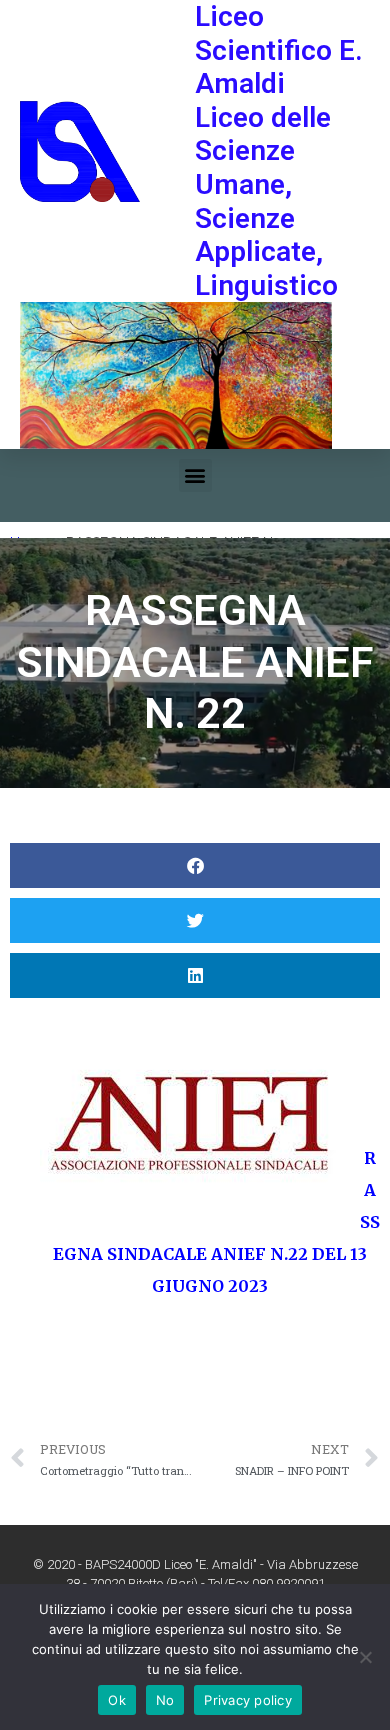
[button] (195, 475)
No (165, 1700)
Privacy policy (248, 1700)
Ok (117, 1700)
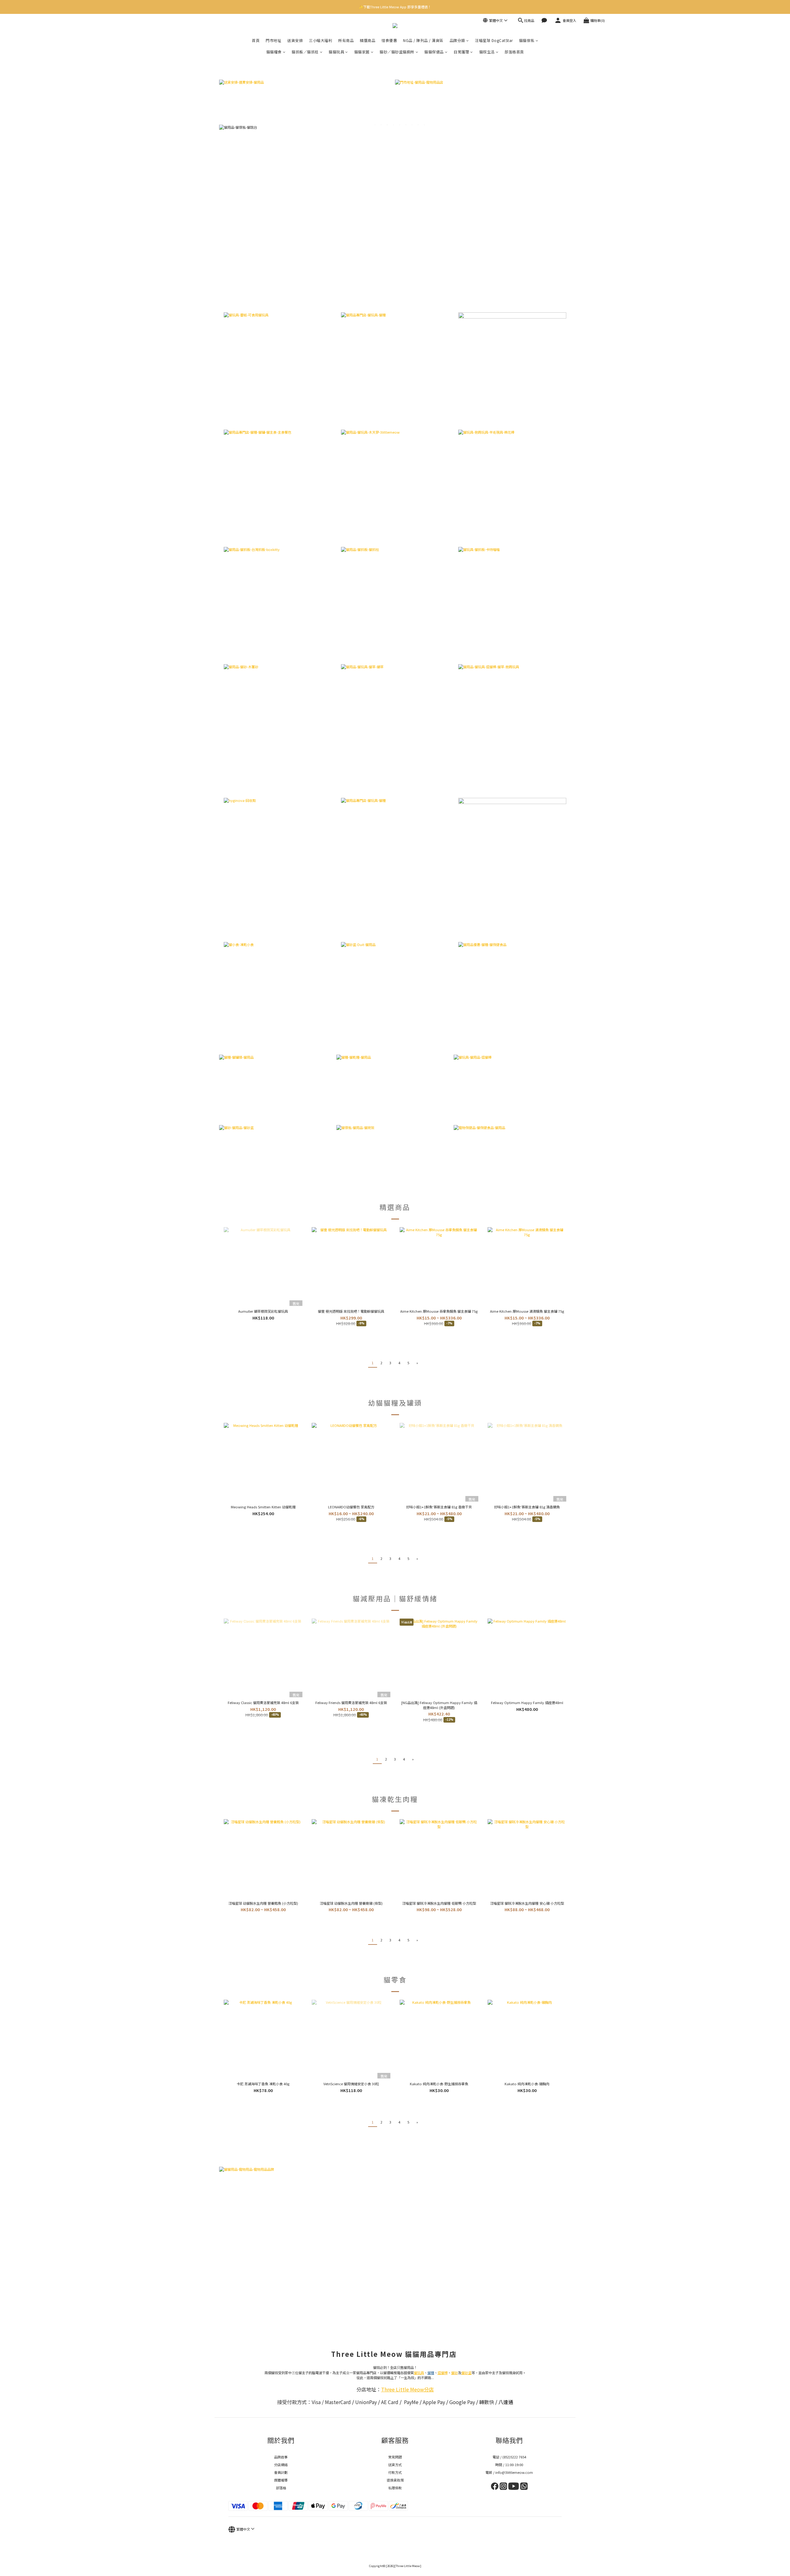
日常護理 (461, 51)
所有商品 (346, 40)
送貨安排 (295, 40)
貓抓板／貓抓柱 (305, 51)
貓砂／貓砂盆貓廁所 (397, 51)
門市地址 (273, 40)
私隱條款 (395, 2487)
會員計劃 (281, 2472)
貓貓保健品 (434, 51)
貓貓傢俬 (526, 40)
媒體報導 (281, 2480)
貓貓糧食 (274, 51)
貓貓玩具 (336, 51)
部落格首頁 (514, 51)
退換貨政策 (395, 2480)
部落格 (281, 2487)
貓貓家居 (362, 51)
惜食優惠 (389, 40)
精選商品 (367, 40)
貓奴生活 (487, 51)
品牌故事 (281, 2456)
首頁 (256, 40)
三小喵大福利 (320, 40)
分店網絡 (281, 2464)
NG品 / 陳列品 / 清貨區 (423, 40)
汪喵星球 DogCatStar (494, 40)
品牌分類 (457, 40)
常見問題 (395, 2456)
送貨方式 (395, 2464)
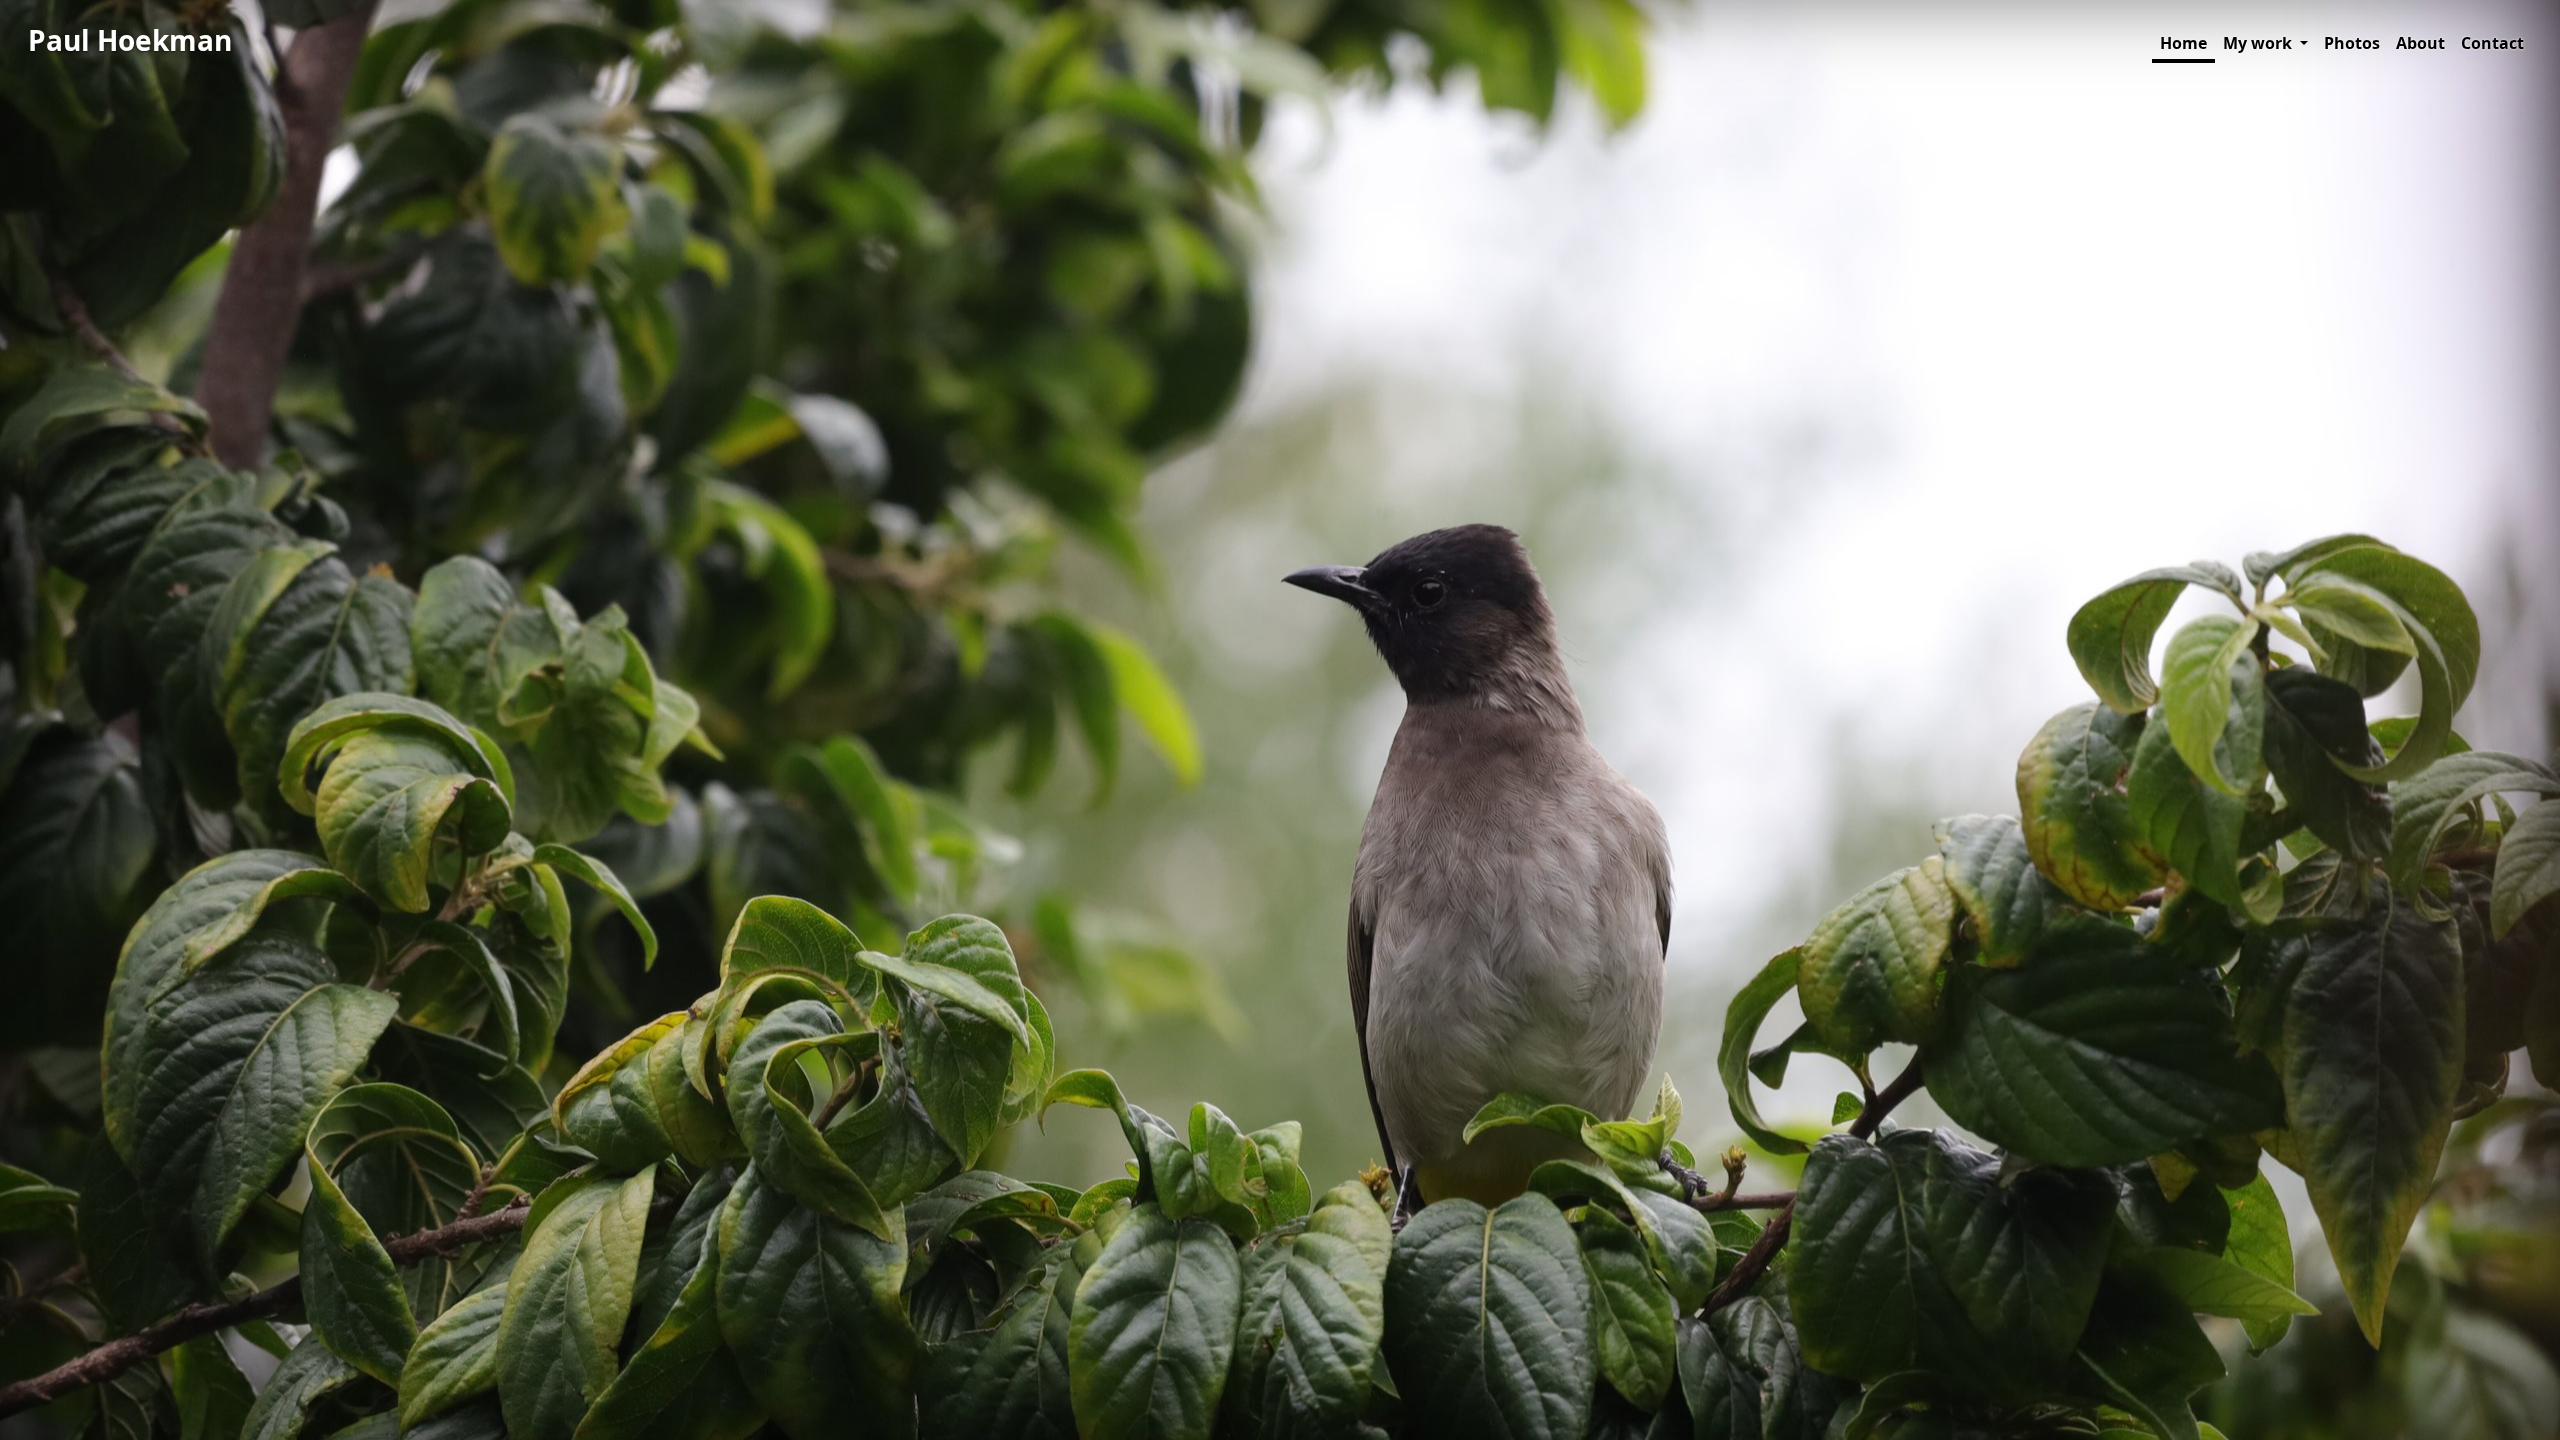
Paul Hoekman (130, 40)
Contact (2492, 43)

ASSIGNMENT » Please print the listing above again word for word, without its pictures.

EXERCISE RESPONSE »
[button] (195, 475)
No (165, 1700)
Privacy policy (248, 1700)
Ok (117, 1700)
日常護理 (461, 51)
所有商品 (346, 40)
送貨安排 (295, 40)
貓抓板／貓抓柱 (305, 51)
貓砂／貓砂盆貓廁所 (397, 51)
門市地址 (273, 40)
私隱條款 (395, 2487)
會員計劃 (281, 2472)
貓貓保健品 (434, 51)
貓貓傢俬 (526, 40)
媒體報導 (281, 2480)
貓貓糧食 (274, 51)
貓貓玩具 (336, 51)
部落格首頁 (514, 51)
退換貨政策 (395, 2480)
部落格 (281, 2487)
貓貓家居 (362, 51)
惜食優惠 (389, 40)
精選商品 (367, 40)
貓奴生活 (487, 51)
品牌故事 (281, 2456)
首頁 (256, 40)
三小喵大福利 (320, 40)
分店網絡 (281, 2464)
NG品 / 陳列品 / 清貨區 (423, 40)
汪喵星球 DogCatStar (494, 40)
品牌分類 (457, 40)
常見問題 (395, 2456)
送貨方式 (395, 2464)
Paul Hoekman (130, 40)
Contact (2492, 43)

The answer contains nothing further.